Initially I thought this might be a bug. I’ve submitted bug reports to Instagram and Swarm, but I’m starting to think that they see my bug as their feature.

In the grand scheme of things, it’s not a big deal, but I would appreciate some respect for my deliberate choice. It gets pretty wearying over the long haul. To use a completely inappropriate analogy, it’s like a recovering alcoholic constantly having to rebuff “friends” asking if they’re absolutely sure they don’t want a drink.

I don’t think there’s malice at work here. I think it’s just that I’m an edge-case scenario. They’ve thought about the situation where someone doesn’t have notifications enabled, and they’ve come up with a reasonable solution: encourage that person to enable notifications. After all, who wouldn’t want notifications? That question, if it’s asked at all, is only asked rhetorically.
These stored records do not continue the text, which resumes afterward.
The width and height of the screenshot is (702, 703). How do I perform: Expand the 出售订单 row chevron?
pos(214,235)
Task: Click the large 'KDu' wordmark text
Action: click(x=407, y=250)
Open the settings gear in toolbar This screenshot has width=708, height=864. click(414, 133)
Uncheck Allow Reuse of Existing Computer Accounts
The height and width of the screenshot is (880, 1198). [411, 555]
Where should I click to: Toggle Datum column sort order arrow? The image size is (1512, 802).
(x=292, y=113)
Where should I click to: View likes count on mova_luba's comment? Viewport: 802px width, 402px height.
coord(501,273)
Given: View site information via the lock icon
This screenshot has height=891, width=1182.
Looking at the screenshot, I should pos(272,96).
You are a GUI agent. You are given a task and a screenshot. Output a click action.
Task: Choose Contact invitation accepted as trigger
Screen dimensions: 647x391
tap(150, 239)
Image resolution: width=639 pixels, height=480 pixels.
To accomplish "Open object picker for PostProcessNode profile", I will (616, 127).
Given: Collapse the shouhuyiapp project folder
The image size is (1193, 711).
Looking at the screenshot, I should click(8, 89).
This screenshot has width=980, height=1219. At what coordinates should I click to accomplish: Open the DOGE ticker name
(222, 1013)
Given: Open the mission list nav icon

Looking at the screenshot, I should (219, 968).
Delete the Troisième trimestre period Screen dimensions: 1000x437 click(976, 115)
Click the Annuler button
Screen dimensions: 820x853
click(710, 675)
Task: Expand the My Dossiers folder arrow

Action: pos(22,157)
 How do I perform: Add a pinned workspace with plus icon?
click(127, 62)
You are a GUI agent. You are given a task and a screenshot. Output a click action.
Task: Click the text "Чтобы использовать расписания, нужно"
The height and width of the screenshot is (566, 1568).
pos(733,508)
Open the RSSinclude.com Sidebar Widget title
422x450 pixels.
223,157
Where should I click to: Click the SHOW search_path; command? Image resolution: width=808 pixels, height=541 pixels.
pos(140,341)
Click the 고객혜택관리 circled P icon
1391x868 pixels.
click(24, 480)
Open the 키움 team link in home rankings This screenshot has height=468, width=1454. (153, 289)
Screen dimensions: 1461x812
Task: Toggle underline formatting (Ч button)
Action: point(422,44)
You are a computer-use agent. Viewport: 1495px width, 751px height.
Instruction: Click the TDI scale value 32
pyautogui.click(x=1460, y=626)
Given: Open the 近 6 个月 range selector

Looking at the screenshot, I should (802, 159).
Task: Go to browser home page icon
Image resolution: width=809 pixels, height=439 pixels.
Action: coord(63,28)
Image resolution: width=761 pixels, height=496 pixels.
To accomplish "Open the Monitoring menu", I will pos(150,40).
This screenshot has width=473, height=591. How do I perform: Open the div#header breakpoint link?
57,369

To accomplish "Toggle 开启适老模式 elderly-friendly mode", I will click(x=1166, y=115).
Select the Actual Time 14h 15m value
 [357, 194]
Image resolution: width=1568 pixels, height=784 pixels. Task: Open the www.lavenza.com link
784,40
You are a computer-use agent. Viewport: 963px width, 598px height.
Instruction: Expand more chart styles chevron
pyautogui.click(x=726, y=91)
I’m trying to do the healthy thing here (or at least the healthier thing) in being mindful of my app usage. They sure aren’t making it easy.

The model that web browsers use for notifications seems quite sensible in comparison. If you arrive on a site that asks for permission to send you notifications (without even taking you out to dinner first) then you have three options: allow, block, or dismiss. If you choose “block”, that site will never be able to ask that browser for permission to enable notifications. Ever. (Oh, how I wish I could apply that browser functionality to all those sites asking me to sign up for their newsletter!)

That must seem like the stuff of nightmares for growth-hacking disruptive startups looking to make their graphs go up and to the right, but it’s a wonderful example of truly user-centred design. In that situation, the browser truly feels like a user agent.